The catalyst for the entire campaign was a question posed by The Substation’s artistic director, Alan Oei: 'How can we imagine a future world where the citizens themselves buy into control? In this speculative future where they are happy to be disciplined and controlled, how do cracks and resistance emerge?' While it is tempting to imagine an oppressive dystopian world, the disarming realisation points to an imagined future that is not too different from the realism of our present day. The campaign is inclined towards the idea that any resistance that emerges in this speculative world has to be equally covert and peaceful—a Trojan horse of sorts.
The entire campaign is communicated through the imagined persona of The Discerning Citizen, a subversive resistance group working in the city to awaken its citizens. Elaborately planned programmes disguised as state-issued propaganda are broadcasted to the public. This narrative is weaved through the campaign and all of its communication channels.

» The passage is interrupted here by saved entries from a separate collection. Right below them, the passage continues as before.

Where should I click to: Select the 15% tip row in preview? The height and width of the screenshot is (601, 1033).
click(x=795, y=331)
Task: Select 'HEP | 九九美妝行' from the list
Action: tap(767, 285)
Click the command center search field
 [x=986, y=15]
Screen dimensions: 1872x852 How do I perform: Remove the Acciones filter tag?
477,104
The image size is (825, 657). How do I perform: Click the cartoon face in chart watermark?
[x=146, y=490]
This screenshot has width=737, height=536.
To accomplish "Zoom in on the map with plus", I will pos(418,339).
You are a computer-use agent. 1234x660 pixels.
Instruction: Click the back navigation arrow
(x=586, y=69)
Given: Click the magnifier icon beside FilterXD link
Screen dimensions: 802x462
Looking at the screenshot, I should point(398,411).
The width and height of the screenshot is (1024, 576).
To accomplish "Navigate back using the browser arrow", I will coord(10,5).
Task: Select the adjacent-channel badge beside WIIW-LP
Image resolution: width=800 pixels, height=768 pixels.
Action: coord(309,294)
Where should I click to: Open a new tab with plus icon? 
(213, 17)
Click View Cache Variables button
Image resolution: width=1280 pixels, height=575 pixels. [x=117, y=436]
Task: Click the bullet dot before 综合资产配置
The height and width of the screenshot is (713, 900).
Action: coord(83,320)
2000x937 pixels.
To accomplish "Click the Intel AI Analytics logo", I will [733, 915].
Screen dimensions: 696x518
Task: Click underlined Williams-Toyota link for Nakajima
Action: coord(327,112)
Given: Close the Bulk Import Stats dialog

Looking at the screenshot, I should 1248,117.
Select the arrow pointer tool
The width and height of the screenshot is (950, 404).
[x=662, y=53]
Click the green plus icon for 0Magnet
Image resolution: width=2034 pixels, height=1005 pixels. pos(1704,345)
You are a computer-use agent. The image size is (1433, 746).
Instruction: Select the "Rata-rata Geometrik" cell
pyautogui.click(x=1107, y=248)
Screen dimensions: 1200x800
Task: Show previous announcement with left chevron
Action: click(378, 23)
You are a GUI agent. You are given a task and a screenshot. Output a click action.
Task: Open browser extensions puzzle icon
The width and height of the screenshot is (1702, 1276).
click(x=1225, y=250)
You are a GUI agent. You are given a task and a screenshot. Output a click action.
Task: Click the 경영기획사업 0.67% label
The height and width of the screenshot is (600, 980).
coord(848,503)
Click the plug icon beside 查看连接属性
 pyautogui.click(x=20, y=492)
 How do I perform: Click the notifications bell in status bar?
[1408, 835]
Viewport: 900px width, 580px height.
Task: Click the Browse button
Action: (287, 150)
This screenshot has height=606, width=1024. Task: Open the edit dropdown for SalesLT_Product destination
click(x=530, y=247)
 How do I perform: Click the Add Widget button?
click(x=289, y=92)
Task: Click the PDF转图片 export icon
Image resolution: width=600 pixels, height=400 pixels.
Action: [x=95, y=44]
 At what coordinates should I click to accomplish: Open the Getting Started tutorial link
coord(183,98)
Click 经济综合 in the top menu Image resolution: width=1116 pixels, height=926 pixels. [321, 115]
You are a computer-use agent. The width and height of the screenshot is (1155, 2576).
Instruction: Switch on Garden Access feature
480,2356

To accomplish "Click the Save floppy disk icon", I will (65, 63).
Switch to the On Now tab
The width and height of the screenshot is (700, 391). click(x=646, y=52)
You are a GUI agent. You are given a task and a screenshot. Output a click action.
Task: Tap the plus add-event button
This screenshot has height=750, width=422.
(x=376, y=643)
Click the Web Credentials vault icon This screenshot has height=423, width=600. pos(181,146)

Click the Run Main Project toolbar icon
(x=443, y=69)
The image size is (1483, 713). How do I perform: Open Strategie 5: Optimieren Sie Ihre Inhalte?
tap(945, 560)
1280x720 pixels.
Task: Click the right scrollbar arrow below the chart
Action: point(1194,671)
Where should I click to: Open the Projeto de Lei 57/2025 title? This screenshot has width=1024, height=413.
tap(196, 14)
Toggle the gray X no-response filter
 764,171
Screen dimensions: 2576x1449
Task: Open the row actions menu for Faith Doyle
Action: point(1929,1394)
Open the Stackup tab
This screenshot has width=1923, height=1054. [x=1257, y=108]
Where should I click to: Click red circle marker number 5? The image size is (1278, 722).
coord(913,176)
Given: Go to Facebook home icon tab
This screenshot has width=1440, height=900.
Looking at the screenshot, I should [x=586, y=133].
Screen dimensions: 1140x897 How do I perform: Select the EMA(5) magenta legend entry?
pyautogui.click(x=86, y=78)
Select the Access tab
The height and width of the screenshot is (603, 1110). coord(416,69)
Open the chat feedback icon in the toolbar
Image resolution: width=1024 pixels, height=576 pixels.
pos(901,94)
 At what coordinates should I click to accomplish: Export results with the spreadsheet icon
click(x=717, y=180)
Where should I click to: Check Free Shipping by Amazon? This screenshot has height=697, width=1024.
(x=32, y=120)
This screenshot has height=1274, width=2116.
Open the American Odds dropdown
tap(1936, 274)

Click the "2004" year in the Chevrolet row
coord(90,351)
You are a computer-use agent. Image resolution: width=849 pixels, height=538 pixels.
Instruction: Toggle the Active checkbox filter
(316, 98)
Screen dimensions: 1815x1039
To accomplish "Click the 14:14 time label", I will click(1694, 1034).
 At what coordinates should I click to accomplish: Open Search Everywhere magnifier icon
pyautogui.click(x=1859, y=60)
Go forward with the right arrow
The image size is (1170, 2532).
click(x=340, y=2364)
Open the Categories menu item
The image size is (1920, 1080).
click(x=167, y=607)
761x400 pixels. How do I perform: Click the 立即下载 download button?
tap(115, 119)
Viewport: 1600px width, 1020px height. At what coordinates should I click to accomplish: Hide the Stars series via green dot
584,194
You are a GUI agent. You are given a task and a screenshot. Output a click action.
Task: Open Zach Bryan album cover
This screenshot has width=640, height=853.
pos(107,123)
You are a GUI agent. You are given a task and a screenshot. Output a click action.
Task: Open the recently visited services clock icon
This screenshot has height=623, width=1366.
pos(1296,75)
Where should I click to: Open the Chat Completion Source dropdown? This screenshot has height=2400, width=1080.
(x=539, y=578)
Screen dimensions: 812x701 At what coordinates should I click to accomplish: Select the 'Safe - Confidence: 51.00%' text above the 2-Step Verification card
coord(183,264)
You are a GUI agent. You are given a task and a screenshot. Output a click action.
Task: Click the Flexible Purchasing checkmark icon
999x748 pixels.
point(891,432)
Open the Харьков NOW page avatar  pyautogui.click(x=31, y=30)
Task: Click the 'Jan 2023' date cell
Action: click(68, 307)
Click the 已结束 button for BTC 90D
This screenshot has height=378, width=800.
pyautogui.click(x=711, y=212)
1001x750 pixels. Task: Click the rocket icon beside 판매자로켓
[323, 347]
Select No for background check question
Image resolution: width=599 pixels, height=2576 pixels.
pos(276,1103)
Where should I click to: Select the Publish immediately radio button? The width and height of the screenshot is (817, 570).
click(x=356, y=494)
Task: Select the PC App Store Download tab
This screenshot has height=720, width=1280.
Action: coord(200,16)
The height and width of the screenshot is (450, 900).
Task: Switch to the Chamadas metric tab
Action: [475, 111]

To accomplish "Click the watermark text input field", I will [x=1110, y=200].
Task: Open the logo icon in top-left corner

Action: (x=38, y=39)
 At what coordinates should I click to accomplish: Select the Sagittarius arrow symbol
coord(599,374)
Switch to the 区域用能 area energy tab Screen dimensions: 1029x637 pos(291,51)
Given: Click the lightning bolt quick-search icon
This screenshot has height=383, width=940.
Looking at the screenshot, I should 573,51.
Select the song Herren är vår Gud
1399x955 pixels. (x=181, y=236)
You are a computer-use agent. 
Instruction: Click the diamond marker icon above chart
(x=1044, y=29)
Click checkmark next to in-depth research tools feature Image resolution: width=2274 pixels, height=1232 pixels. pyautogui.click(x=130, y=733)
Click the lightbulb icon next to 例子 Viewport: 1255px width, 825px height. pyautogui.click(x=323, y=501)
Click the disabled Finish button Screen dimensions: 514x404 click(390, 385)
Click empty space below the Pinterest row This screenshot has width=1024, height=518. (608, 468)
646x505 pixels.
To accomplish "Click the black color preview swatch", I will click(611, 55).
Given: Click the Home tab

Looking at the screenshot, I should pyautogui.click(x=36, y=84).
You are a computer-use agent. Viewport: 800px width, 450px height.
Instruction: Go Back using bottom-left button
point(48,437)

DTC Sans, a parametric typeface of 4 weights, was specifically for the visual identity of the campaign. Campaign images are visually treated and overlaid with 3D weights, which conjure up mental images of the imposing monolithic structures that typify the city skyline. This visual form ties the publicity materials back to the central theme of the campaign by playing on references—in particular, Foucault’s proposal of the Panopticon as a metaphor for invisible normalised forms of control and discipline in the city.